» Travail demandé
1) Traduisez en anglais cette phrase du texte fourni : « C’est justement à ce sujet que le colloque annuel de la Conférence des présidents d’université se consacrait la semaine dernière dans les locaux de l’Université de Bretagne Sud. »
2) Veuillez nommer toutes les personnes dont le texte fourni rapporte les propos entre guillemets.
3) D’après le texte fourni, quel rang la France occupait-elle en 2017 pour l’autonomie conférée à ses universités ?

» Texte fourni
..........

UNIVERSITES

Les universités françaises seront-elles un jour vraiment autonomes?

Régulièrement l’Association européenne des universités le constate dans son étude sur L’autonomie des universités en Europe : la France se classe dans le dernier quartier des systèmes d’enseignement supérieur de l’Union européenne pour l’autonomie conférée à ses université (20ème en 2017). C’est justement à ce sujet que le colloque annuel de la Conférence des présidents d’université se consacrait la semaine dernière dans les locaux de l’Université de Bretagne Sud. « Il n’y a pas d’autre voie que de franchir une autre étape dans cette marche vers l’autonomie d’universités qui ne s’administrent pas depuis Paris », résume la ministre de l’Enseignement supérieur, de la Recherche et de l’Innovation, Frédérique Vidal. Également présente la mère de cette autonomie, la présidente de la région Ile-de-France et ancienne ministre de l’Enseignement supérieur Valérie Pécresse se souvient qu’à l’époque de la mise en place de la LRU « on ne pensait pas que toutes les universités pouvaient y parvenir » : « Ce sont les présidents d’université qui nous ont convaincu que toutes les universités devaient y aller et, dix ans après, les progrès sont spectaculaires ! ». Et me président de la CPU et de l’université Marne-La-Vallée, Gilles Roussel, d’abonder en son sens : « Nous sommes aujourd’hui pleinement responsables de la vie de nos établissements tout en conduisant une politique de service public ». Citant Kant, le président de Paris-Nanterre et philosophe, Jean-François Balaudé, ne s’en interroge pas moins sur la réalité de cette autonomie : « Bénéficions-nous d’une autonomie meilleure que celle de la liberté d’un tournebroche ? ».

..........

» Bloc de données
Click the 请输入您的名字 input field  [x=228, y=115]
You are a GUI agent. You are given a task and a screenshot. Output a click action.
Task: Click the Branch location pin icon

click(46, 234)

..........

» Exercice réalisé
1) It was precisely to this subject that the annual symposium of the Conférence des présidents d’université was devoted last week, on the premises of the Université de Bretagne Sud.

2)
- Frédérique Vidal
- Valérie Pécresse
- Gilles Roussel
- Jean-François Balaudé

3) Le 20e rang.